Sunday, September 27, 2009

2005 : 35 "Berlin" by Alva Noto and Ryuichi Sakamoto


Insen is the second collaboration between the minimalist noise-sculptor Alva Noto and the airy pianist Ryuichi Sakamoto: a follow-up to Vrioon, from 2001. Taken together, these two albums stand far and away as the finest ambient electronic work to be released this decade: they are perhaps the only albums of the Aughts that serve as worthy successors to Brian Eno's canonical Music For Airports (1978). Like Eno's record, Insen is humanist and emotionally affecting without relying on music's traditional mechanisms for seizing attention: it is "as ignorable as it is interesting." But the album also distinguishes itself from the many Ambient clones that sprung up in Eno's wake, particularly through Noto's deployment of crisp, precise electronic micro-events. Noto superimposes mathematical grid-structures over the amorphous beauty of Sakamoto's piano lines, constraining them within structures of rationalist order, and preventing the album from drifting into the territory of toothless New Age music.
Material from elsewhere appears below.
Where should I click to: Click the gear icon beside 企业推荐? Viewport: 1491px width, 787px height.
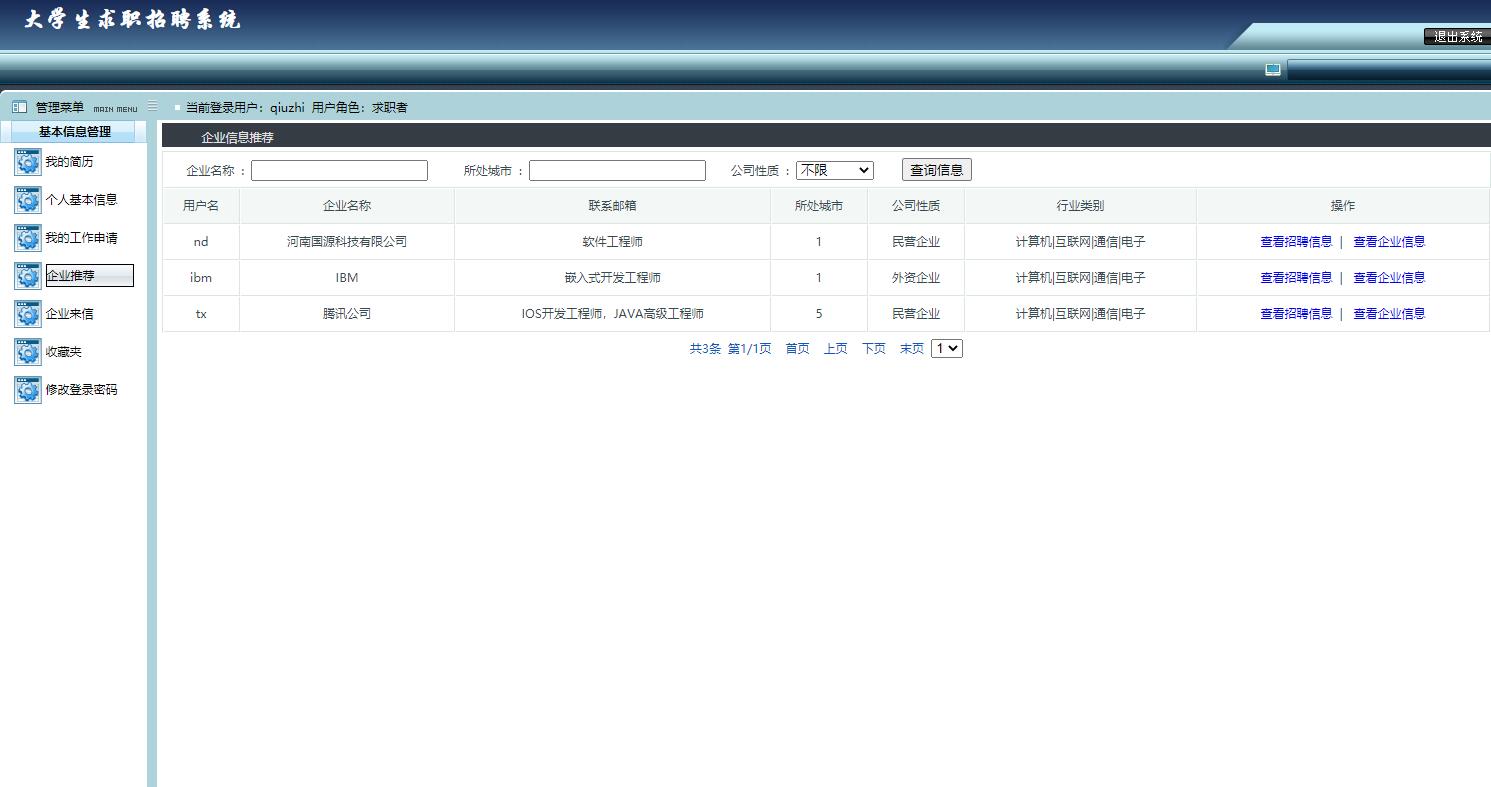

Two collaborators operating at the top of their respective games, and yielding an absolutely perfect balance of elements.

Jeremy Bushnell

Listen: Alva Noto and Ryuichi Sakamoto >> "Berlin"

1 comment:

Unknown said...

I have to say that of the three albums those two put out in the 00s, I think Insen is the weakest. But I'll qualify that by saying that they are all of a ridiculously high quality. Right now _utp with the Ensemble Modern is my favorite, because its the newest and covers some different textural landscapes than the other two.